** WHAT TO DO **
Search the entries for the word "Những" and pull out each line that has it.

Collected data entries
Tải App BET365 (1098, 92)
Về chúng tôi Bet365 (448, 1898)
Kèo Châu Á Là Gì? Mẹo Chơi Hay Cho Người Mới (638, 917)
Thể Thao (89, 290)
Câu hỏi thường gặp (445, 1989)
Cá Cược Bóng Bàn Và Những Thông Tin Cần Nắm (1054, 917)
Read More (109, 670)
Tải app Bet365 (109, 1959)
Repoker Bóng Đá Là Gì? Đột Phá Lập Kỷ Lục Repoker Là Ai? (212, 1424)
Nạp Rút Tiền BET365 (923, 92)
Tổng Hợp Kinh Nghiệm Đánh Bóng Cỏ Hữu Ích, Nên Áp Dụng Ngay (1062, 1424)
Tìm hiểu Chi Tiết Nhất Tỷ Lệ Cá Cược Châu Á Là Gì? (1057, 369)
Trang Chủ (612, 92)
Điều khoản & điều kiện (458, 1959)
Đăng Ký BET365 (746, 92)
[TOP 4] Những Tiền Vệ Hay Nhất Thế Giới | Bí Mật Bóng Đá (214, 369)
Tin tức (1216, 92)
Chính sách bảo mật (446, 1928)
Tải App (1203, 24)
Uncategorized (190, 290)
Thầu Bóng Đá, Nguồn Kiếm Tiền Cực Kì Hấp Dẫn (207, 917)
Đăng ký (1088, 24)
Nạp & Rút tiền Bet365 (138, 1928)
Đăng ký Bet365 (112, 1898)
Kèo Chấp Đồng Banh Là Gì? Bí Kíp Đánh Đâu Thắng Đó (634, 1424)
...
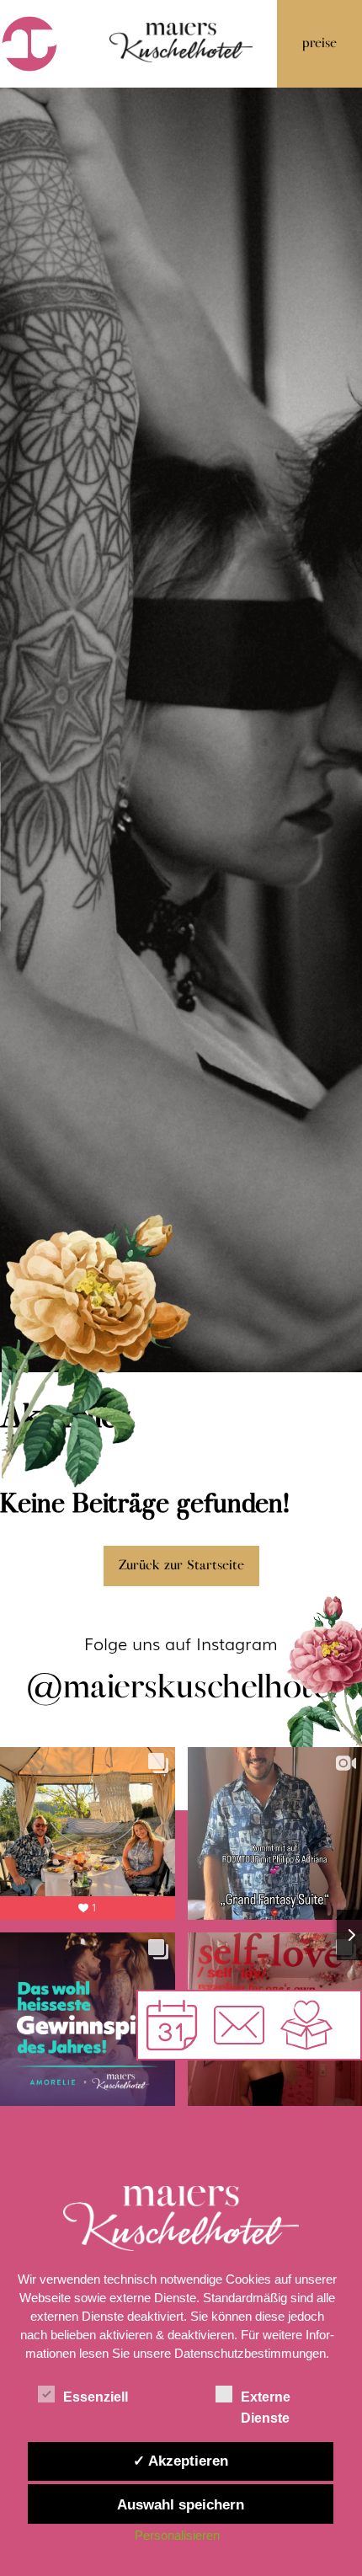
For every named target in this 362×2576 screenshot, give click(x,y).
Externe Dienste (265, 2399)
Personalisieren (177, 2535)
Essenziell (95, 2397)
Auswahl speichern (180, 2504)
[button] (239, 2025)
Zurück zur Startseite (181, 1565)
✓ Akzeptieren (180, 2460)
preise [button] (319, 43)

** TASK OUTPUT **
Cá Cược Bóng Bàn Và Những Thông Tin Cần Nắm (1054, 917)
[TOP 4] Những Tiền Vệ Hay Nhất Thế Giới | Bí Mật Bóng Đá (214, 369)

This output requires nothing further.